# Best Refugium Plants



## rob 69 (Sep 11, 2004)

What is the best Refugium plant to use to reduce nitrates? :icon_conf


----------



## Wö£fëñxXx (Dec 2, 2003)

Actually a water change is the best way to reduce nitrAtes..


----------



## Ibn (Nov 19, 2003)

Most stem plants make decent to great plants for the refugium. While they're great as nitrate sinks, you'll also be dosing very often, which makes this route a double-edge sword. Easier to do those regular water changes (nitrates aren't usually high in a planted tank once it's established).

If you're still inclined to give it a shot, hornwort, wisteria, ambulia, duckweed, and riccia comes to mind.


----------



## rob 69 (Sep 11, 2004)

*Ya*

Well This tank that i am going to Make the refugium for is a none planted 150 Gallon africain cichlid tank. Dose duck weed need lots of light?


----------



## Ibn (Nov 19, 2003)

Not really, that stuff is really easy to grow and in time will cover the surface of the tank. Just make sure that none of it gets back into the main tank, otherwise, you'll end up with some in there as well.

Some of your African cichlids (mbunas, tropheus sp.) might eat it also, so it might not be a bad idea. Just don't let it get out of hand.


----------



## rob 69 (Sep 11, 2004)

*so*

So do you guys think it is a good idea to make one for my tank ? I do my whater changes just want a liittlie more help with the nitrates. Because you know how african guys are lots of OVER STOCKING.


----------



## Ibn (Nov 19, 2003)

Funny how I was talking to another guy at the fish store about this earlier today. He was thinking of plumbing a refugium into his 240G African cichlid tank...

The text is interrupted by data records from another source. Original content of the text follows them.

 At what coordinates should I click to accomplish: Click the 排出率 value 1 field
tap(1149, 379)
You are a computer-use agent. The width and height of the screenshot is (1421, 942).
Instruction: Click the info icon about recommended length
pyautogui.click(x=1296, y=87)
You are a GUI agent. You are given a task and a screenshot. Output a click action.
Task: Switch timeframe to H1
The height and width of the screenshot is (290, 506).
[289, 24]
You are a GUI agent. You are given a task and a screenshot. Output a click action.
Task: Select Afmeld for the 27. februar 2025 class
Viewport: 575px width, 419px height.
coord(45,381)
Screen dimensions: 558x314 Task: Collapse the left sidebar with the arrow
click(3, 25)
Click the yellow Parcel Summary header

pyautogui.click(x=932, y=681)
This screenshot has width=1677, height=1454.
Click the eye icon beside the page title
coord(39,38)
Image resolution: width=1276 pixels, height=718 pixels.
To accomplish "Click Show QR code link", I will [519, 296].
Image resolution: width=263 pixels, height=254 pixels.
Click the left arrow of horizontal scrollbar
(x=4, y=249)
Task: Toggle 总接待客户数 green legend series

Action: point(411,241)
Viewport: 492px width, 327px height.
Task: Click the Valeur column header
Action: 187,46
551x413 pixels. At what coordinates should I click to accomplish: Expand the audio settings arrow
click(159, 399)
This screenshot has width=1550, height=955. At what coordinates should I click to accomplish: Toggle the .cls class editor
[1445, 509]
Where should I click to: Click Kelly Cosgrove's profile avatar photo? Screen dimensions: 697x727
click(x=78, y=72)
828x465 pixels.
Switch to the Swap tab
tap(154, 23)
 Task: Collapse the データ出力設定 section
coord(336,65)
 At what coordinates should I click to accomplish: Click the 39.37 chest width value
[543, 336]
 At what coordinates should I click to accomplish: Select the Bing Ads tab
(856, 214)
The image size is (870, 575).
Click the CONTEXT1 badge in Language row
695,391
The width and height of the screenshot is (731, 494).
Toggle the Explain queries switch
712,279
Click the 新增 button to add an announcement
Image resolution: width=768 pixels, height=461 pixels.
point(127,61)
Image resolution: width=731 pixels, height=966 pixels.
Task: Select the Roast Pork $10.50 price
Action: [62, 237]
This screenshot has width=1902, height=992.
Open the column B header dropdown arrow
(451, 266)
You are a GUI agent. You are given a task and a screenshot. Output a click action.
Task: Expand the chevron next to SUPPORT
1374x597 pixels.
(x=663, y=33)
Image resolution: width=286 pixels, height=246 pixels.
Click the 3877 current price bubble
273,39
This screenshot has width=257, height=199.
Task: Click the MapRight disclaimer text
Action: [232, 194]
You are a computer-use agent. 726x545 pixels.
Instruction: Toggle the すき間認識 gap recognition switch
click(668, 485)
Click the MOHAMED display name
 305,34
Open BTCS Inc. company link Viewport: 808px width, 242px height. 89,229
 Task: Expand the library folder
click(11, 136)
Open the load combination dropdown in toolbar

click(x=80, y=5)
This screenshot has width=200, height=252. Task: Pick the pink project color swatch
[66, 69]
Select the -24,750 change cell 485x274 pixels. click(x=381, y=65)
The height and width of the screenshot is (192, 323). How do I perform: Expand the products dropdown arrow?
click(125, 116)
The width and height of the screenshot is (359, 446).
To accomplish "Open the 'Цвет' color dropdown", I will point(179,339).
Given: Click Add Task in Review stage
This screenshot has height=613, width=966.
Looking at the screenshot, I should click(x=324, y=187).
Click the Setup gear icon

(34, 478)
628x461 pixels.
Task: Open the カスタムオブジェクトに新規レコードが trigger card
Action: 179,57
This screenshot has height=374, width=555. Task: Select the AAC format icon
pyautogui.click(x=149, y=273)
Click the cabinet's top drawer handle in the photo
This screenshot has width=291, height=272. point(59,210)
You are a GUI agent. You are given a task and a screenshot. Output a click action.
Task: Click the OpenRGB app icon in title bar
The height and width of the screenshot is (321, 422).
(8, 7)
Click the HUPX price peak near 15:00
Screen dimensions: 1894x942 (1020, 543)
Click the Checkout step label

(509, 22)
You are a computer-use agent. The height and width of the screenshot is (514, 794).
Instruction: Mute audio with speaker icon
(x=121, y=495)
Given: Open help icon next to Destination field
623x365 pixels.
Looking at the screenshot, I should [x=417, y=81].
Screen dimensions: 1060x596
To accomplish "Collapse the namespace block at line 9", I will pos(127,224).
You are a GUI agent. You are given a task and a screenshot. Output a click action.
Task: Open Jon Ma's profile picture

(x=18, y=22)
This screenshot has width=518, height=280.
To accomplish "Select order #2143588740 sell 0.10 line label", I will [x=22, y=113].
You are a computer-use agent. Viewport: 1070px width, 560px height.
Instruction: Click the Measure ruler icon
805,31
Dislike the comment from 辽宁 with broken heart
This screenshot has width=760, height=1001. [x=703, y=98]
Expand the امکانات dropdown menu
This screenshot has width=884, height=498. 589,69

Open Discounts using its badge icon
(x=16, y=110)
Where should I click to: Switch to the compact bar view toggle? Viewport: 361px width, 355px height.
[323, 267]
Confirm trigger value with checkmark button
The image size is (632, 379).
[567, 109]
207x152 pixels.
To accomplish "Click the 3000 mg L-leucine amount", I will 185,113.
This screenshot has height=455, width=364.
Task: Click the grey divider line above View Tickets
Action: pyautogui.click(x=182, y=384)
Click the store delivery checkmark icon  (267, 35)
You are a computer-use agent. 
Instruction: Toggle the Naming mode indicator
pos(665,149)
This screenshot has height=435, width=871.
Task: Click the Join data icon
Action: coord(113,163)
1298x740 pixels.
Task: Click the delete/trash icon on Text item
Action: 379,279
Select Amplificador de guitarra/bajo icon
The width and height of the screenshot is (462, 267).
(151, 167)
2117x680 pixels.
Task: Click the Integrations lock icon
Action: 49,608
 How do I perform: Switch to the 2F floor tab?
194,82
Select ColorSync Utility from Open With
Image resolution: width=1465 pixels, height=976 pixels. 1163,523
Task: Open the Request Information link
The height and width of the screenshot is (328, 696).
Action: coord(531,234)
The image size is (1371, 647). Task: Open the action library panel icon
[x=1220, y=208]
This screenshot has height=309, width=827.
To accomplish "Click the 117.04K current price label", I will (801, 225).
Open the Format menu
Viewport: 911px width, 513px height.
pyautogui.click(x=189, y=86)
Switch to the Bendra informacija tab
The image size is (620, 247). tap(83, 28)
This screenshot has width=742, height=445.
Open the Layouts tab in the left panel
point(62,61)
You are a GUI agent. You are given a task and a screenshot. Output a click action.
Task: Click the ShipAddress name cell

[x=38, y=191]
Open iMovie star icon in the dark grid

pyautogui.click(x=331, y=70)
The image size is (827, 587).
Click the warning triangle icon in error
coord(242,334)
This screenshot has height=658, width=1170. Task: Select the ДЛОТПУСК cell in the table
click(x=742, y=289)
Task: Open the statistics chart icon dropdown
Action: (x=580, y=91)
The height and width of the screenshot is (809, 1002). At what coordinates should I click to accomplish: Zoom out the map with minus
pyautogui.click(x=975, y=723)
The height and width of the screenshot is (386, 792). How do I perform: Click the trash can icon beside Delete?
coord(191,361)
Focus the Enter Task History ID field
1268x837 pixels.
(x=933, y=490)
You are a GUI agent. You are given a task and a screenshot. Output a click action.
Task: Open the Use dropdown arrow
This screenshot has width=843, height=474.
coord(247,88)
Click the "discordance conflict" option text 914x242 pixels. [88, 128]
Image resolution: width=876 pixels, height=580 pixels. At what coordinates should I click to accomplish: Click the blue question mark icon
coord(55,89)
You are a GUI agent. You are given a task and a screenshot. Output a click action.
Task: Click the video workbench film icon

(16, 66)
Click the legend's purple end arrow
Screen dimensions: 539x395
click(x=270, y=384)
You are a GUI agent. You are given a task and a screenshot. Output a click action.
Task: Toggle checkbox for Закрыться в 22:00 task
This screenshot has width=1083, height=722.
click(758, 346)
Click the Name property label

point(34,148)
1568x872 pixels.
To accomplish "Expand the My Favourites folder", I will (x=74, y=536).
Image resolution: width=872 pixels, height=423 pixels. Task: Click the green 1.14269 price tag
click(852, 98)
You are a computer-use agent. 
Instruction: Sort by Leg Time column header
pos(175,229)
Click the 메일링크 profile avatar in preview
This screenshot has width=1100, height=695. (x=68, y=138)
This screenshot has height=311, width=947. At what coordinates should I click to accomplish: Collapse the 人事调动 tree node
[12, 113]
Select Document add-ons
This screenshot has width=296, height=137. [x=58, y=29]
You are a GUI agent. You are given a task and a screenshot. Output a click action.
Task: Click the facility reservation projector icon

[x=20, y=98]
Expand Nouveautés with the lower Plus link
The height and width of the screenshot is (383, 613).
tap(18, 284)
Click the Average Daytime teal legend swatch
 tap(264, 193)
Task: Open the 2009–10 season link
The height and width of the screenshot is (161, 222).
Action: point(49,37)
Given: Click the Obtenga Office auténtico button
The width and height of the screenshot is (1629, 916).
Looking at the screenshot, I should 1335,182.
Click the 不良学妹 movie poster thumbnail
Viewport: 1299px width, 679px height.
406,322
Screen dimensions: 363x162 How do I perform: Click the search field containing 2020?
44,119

I think that it's just easier to do those water changes, or you can even add plants to the tank itself (try java ferns and anubias first). Oh, and I do know how African cichlid keepers overstock their tanks to keep aggression down...


----------



## Rex Grigg (Dec 10, 2002)

Actually an African tank is one of the few places in FW where I think a refugium really makes sense. Those guys can be nitrate producers! And if they guy has a 240 gallon tank it would not be hard to put in a good sized refugium in the stand and load it with fast growers.


----------



## GulfCoastAquarian (Jul 30, 2002)

I agree that a refugium is a perfect match for any African Cichlid tank. I had a 55g Mbuna tank in which I had a hard time keeping NO3 levels below 40-60ppm without doing water changes more than once a week. I tried a few plants in the tank but the Mbuna would eat them before they had a chance to grow. Duckweed probably wouldn't even last very long. 
Duckweed would be perfect in a shallow refugium, or a stem plant like Anachris for a deeper refugium with more light.


----------



## Hygro-Junkie (Mar 12, 2003)

Im not familiar w/ african cichlid water params but arent the ph levels higher than a planted tank? I assume the refugium would be a low-tech, no co2, low light to keep the ph at least in the 7's?


----------



## Rex Grigg (Dec 10, 2002)

Actually the pH in the refugium will be the same as the tank since they share a water supply. One would have to pick the plants carefully but it could be done in the 2-2.5 wpg range.


----------



## teddo10 (Nov 9, 2004)

How about Ceratopteris pteroides?
Grows very fast, needs a lot of nitrates, no CO2 needed: it floates!
Ed


----------



## rob 69 (Sep 11, 2004)

I have been out of the hobby for a few years. But now i am back and want to do this refugium idea on my new african cichlid tank. So anymore input on what would be a good plant for it?


----------



## lauraleellbp (Feb 3, 2008)

Ibn said:


> hornwort, wisteria, ambulia, duckweed, and riccia comes to mind.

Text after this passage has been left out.